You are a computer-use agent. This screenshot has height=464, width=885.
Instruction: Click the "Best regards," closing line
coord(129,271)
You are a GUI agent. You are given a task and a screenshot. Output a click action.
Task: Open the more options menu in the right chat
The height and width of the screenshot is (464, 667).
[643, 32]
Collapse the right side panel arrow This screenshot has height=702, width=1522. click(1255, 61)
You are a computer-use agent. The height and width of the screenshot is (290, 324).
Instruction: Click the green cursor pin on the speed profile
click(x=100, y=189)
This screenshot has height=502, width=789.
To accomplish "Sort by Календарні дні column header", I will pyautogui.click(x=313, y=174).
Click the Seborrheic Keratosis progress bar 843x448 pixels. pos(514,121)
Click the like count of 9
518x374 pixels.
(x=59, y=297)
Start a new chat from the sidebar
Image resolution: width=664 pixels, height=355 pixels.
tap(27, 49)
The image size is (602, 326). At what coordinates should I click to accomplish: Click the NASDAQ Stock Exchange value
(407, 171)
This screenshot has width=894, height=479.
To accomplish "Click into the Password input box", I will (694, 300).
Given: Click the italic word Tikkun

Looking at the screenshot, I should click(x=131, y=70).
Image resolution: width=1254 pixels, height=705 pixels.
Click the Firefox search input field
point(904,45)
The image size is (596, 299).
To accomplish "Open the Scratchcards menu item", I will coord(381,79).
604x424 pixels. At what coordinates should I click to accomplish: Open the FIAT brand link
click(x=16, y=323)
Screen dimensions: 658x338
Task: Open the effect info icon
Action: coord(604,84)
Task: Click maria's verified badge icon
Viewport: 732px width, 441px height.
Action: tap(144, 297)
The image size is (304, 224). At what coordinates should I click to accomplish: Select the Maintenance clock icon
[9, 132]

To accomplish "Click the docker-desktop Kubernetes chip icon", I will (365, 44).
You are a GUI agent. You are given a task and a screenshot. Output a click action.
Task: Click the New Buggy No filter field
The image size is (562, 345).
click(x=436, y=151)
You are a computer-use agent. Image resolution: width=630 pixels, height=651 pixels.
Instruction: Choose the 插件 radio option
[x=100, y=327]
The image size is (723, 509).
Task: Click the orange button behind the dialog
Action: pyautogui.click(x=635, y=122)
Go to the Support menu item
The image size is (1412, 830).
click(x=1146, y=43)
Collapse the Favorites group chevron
++++++
• **Exercise brief**
Review the material and copy each line in which the word "agent" appears.

• **Completed task**
You are a computer-use agent. This screenshot has height=464, width=885.
You are a GUI agent. You are given a task and a screenshot. Output a click action.
You are a computer-use agent. The height and width of the screenshot is (290, 324).
You are a GUI agent. You are given a task and a screenshot. Output a click action.
You are a computer-use agent. Image resolution: width=630 pixels, height=651 pixels.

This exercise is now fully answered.